I've got the xinetd files, but if I'm running systemd, I want to use
systemd :-)
So I've written scarletdme.socket, and scarletdme@.service, but the
more
I read, the more I don't understand ...
Do I enable scarletdme.socket the same as anything else eg "systemctl
enable scarletdme.socket"? How does it know the difference between
scarletdme.service and scarletdme@.service? I get the impression I need
to put something in the .socket file to make it use scarletdme@ rather
than scarletdme?
If it's a 'nowait' socket (which is "[Socket] Accept=yes" in systemd
terms), then it will use the templated @.service, starting a new
instance for each "accepted" socket (i.e. instance per connection). See
oidentd.socket for comparison.
Otherwise (by default) it uses the non-templated service and directly
gives it the "listening" socket, letting the service itself handle accept().
??? Sorry, that's double dutch to me.
Are you telling me that just copying the files into /lib/systemd/system
will enable them? That seems weird to me because it doesn't do it for
normal services afaik. (Or shouldn't I be copying it direct into
/lib/systemd/system? I just don't know ...)
So I do systemctl status and get this - I'm surprised I got anything!
thewolery /home/anthony/gitstuff # systemctl status scarletdme.socket
○ scarletdme.socket - ScarletDME Per-Connection Server
Loaded: loaded (/lib/systemd/system/scarletdme.socket; disabled;
vendor preset: disabled)
Active: inactive (dead)
Listen: [::]:4242 (Stream)
Accepted: 0; Connected: 0;
thewolery /home/anthony/gitstuff #
Does that mean when I connect it will fire off the scarletdme@.service?
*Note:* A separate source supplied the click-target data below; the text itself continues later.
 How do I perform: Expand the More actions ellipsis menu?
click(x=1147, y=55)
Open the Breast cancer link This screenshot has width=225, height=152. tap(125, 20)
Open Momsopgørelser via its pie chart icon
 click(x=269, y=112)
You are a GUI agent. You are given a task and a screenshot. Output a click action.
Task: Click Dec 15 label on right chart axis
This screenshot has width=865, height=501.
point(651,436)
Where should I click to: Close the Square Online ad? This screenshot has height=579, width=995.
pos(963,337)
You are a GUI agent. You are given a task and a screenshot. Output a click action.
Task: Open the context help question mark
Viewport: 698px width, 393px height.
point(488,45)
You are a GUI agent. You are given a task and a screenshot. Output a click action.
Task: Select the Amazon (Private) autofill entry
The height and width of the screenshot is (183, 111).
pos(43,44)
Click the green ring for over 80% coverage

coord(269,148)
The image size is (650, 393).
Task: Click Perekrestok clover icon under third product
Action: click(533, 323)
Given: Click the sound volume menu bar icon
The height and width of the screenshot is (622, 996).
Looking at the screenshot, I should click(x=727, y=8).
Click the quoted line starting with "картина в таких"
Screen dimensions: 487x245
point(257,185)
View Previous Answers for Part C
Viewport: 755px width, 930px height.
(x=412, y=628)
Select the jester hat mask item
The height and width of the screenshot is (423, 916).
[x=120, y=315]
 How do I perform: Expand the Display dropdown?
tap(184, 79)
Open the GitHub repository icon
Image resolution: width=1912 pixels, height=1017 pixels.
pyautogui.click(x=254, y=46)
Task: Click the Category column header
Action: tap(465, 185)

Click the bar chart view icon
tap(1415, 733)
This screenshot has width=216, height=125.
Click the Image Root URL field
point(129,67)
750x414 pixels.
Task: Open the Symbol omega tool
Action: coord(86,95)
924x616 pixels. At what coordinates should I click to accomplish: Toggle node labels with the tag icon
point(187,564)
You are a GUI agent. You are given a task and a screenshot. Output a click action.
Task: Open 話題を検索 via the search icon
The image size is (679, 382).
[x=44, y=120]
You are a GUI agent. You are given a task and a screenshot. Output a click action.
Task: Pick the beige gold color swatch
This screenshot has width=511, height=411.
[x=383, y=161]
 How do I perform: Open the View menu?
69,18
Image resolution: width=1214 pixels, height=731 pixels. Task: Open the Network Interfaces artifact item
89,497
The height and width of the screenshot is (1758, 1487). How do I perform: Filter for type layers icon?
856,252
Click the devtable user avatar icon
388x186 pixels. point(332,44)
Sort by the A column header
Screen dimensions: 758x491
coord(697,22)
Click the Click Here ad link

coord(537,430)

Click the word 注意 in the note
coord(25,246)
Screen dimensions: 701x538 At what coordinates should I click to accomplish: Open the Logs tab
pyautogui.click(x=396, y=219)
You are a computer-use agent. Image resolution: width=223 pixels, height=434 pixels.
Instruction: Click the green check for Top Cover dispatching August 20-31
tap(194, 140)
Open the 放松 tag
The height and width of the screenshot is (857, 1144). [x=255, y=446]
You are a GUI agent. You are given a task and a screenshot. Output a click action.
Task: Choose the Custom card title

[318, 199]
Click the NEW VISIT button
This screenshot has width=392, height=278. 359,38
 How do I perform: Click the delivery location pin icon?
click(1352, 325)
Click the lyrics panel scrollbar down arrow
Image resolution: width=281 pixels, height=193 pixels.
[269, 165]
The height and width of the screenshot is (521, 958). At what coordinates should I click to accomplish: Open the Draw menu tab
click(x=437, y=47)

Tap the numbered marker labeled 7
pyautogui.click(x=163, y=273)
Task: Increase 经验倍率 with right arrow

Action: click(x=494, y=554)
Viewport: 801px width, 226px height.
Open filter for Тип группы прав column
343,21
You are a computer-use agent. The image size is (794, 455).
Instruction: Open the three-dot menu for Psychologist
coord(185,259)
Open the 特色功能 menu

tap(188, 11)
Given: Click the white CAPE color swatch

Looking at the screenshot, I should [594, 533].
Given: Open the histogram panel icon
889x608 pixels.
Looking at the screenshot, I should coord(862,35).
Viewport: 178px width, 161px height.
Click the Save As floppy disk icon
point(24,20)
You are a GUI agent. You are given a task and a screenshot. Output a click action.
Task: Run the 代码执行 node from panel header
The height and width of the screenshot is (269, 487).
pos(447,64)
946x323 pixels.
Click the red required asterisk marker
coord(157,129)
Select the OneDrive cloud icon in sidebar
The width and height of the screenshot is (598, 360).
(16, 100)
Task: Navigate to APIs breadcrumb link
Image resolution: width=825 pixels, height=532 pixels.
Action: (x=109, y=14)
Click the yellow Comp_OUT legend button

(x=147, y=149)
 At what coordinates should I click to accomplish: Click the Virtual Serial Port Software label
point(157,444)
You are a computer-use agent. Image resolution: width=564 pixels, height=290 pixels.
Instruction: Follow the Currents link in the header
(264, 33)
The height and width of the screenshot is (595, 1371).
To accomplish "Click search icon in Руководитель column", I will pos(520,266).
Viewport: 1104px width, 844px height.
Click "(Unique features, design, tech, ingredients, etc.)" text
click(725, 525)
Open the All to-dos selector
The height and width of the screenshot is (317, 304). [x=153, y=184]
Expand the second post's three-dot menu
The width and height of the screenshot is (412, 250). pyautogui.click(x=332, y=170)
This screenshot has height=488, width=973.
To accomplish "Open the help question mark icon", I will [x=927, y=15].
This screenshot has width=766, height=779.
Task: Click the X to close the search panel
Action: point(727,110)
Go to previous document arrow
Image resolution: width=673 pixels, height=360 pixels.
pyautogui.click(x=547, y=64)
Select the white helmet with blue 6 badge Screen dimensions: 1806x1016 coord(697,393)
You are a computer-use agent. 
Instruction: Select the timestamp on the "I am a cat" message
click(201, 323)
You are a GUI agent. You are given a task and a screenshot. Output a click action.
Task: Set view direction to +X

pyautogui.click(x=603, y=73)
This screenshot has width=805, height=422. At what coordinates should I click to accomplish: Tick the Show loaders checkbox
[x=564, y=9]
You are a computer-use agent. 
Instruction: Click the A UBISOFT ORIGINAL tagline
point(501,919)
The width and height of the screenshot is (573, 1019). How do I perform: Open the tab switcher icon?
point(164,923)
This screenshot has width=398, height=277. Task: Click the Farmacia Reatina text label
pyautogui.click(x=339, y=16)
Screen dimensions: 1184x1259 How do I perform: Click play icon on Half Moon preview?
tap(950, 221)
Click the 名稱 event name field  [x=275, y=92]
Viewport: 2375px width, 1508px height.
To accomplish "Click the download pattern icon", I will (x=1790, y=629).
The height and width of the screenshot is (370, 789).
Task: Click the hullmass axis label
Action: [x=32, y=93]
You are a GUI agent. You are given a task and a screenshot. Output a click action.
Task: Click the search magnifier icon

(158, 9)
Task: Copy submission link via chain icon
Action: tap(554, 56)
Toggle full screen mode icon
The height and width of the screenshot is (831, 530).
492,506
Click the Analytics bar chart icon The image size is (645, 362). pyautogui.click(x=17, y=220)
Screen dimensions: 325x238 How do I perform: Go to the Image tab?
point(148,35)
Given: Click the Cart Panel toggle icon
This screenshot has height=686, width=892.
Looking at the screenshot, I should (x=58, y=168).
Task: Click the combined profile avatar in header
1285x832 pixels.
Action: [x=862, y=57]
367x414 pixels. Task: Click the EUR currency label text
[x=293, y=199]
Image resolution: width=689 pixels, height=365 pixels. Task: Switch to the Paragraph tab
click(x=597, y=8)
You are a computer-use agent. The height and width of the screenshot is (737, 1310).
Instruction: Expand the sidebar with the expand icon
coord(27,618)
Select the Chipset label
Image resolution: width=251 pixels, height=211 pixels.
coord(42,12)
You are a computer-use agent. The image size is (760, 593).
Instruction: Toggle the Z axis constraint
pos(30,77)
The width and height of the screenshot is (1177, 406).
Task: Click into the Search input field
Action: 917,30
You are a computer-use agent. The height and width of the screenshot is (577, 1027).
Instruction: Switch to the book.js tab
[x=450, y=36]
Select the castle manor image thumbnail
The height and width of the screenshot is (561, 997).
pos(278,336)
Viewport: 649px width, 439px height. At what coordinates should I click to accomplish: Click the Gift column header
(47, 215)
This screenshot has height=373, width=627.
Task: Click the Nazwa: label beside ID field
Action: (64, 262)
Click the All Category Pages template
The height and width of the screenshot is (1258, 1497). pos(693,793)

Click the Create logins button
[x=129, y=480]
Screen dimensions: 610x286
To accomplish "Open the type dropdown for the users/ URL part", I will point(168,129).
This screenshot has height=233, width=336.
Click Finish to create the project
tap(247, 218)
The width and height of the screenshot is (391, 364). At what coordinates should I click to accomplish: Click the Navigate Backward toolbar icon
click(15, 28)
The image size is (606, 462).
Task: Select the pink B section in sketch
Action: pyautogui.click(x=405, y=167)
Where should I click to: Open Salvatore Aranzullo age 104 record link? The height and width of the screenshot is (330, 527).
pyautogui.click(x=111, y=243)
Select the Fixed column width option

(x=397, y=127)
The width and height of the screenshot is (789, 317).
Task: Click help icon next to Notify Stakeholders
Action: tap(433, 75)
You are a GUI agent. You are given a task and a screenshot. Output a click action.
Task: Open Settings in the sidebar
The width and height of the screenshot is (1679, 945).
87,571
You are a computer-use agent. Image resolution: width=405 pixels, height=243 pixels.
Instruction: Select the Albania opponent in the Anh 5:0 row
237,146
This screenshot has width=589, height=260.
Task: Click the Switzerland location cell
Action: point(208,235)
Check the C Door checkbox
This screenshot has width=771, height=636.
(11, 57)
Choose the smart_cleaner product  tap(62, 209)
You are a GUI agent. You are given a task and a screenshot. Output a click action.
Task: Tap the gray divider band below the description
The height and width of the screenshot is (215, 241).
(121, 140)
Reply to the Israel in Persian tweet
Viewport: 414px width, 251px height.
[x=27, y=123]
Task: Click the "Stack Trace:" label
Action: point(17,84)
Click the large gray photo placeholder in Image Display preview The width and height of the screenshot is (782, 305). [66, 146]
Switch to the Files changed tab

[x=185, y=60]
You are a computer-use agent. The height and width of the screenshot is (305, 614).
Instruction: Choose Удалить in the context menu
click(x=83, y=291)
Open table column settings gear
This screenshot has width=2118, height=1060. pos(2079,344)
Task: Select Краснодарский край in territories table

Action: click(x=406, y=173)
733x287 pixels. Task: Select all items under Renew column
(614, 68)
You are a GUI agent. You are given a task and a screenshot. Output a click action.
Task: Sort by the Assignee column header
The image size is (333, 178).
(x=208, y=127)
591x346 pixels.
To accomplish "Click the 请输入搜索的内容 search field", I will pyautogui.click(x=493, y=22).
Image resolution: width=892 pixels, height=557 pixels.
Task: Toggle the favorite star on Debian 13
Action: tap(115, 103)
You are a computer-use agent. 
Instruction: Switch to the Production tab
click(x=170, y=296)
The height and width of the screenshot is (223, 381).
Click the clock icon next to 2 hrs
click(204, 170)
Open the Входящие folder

Or does all the disabled stuff means systemd has found it but is
ignoring it?
Sorry, I know all this is supposed to be "simple", and when I've done it
once or twice it will be, but at the moment I just don't have a clue.
And once I've got all that sorted, I'm betting I'm going to have grief
getting it to work properly, so while it's not much to do with systemd,
is there any way I can get systemd to log all traffic back and forth so
I can debug it?
No, the traffic doesn't even go through systemd in the first place.